→ **Document passage**
I’ve heard that old Scottish saying for many years “Drive for show — putt
for the dough.” Well, listen up, Bunkie; if you don’t hit it well and
consistent off the tee, you never have a chance to putt for the dough.
Tell Tiger Woods, Ernie Els or David Duval that they can hit it anywhere
and short off the tee and they will still be among the best players in the
world. I don’t think so.
These guys hit it long and put it in play. This gives them the opportunity
to hit that second shot in close. I’d like to play Tiger any day his is
hitting it in the woods or deep rough and me playing it from the middle of
the fairway and fifty yards further towards the pin. I’ll eat his lunch
day in and day out. That driver in your hands is your attack club. That’s
what your best offensive club is. You need to have that idea in your mind
every time you step on the tee with it in your hands.
Usually when I have a student on the lesson tee and I tell him the above,
he or she says “Yeah that’s all well and good. You can do it — I can’t.

→ **Material**

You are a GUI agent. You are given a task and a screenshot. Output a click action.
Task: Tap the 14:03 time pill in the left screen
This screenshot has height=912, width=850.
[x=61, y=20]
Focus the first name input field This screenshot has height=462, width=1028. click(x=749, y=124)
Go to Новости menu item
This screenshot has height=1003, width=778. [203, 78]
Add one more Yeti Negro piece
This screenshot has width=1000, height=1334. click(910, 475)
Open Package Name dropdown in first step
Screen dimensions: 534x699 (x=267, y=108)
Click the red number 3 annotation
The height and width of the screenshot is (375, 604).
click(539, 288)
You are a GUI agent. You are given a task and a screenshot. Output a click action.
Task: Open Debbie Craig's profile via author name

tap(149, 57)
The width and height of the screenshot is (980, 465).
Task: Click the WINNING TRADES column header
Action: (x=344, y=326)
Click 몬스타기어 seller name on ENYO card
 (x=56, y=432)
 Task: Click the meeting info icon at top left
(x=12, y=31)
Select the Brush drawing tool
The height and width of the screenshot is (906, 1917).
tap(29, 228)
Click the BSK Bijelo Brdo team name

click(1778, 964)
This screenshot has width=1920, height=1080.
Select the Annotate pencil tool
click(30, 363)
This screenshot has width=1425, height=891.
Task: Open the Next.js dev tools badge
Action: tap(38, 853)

→ **To do**
**A)** Does each statement agree with the passage on driving off the tee? Give yes or no for each, with the deciding words of the passage quoted.
(i) The writer accepts the old saying that putting matters more than driving.
(ii) The writer calls the driver the attack club.
(iii) Students on the lesson tee often say they can't do what the writer can.
**B)** Name every professional golfer mentioned in the passage on driving off the tee.
**C)** Answer from the passage on driving off the tee:
(i) What old Scottish saying does the writer quote?
(ii) How many yards farther toward the pin would the writer like to be than Tiger?
(iii) Where is the writer usually standing with a student when giving this advice?

→ **Solutions below**
**A)**
(i) No: "if you don’t hit it well and consistent off the tee, you never have a chance to putt for the dough."
(ii) Yes: "That driver in your hands is your attack club."
(iii) Yes: "You can do it — I can’t."

**B)** Tiger Woods, Ernie Els, David Duval

**C)**
(i) "Drive for show — putt for the dough."
(ii) Fifty yards.
(iii) On the lesson tee.